Description of calculate(0, S, E, M, Tree, -1, newCost, Cost, ans) function

• Run a loop from 0 to the number of vertex adjacent to vertex ‘s’.
  • If  ‘adj’ is parent of ‘s’ then continue the loop
  • Else Recursively call the function calculate(‘adj’, S, E, M, Tree, s,  Cost, ans).
  • Increment S[s] by S[adj].
  • Increment E[s] by E[adj].
  • Increment M[s] by M[adj].
  • Take a variable ‘down’ and calculate the number of down travel to this edge i.e S[adj] - M[adj].
  • Take a variable ‘up’ and calculate the number of down. travel to this edge i.e E[adj] - M[adj].
  • Increment ‘ans’ by Cost[adj][s] * min(up, down).

O(N(logN) +M), where ‘N’ is the number of cities and ‘M’ is the number of rivers.

The main work we are doing is creating graph that takes O(M), marking bridges that takes O(N + M), making bridge tree takes O(N + M), preprocessing to calculate LCA takes O(NlogN) and for each trave we are finding LCA take O(logN) and at last we are calculating our answer through standard dfs over tree takes O(N + M).

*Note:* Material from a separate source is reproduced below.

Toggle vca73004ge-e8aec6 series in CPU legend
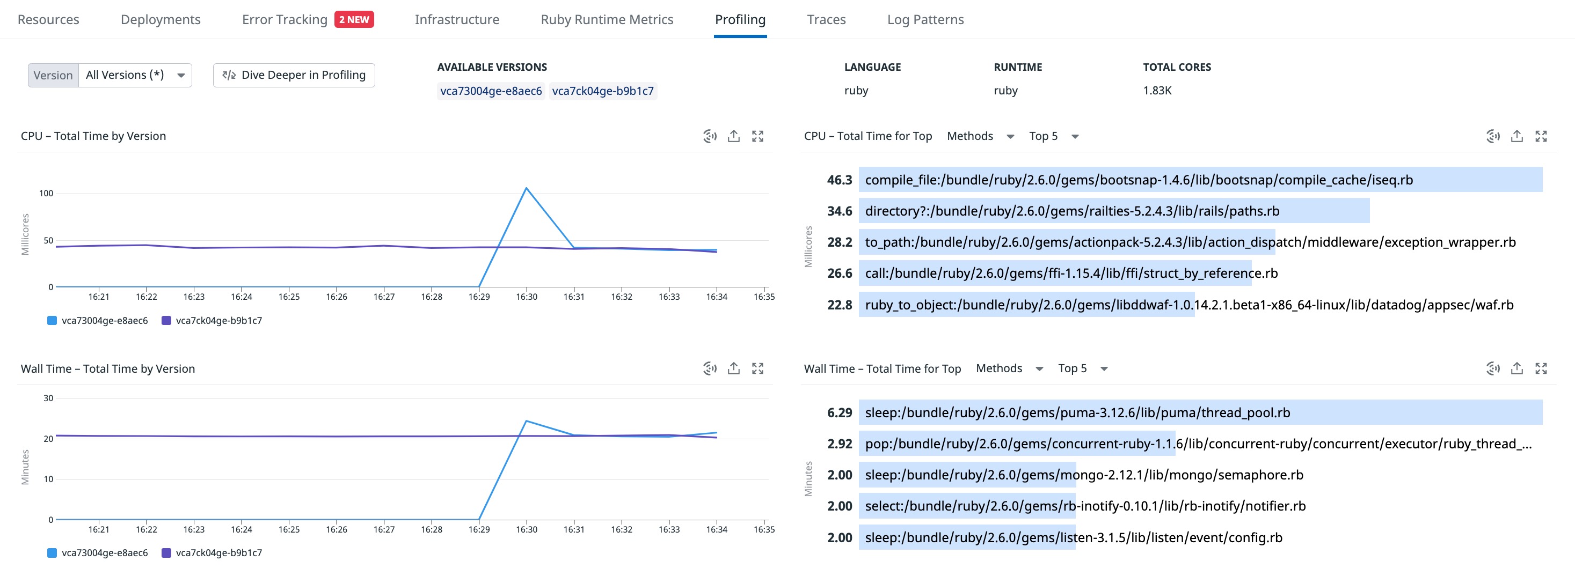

Hence the overall time complexity is 3 * O(N + M) + O(M) + O(NlogN) +O(logN) = O(N(logN) +M), where ‘N’ is the number of cities and ‘M’ is the number of rivers.

 O(M + N), where ‘N’ is the number of cities and ‘M’ is the number of rivers.

Mainly, we are using space in creating a graph, which takes O(N + M) space, visited array, ‘low’ array, ‘disc’ array for marking bridges which takes O(3 * N) space, creating Bridges may take O(N + M), preprocessing of LCA take O(N * 19). Hence, the overall space complexity is  2 * O(N + M) + 4 * O(N) =  O(N + M).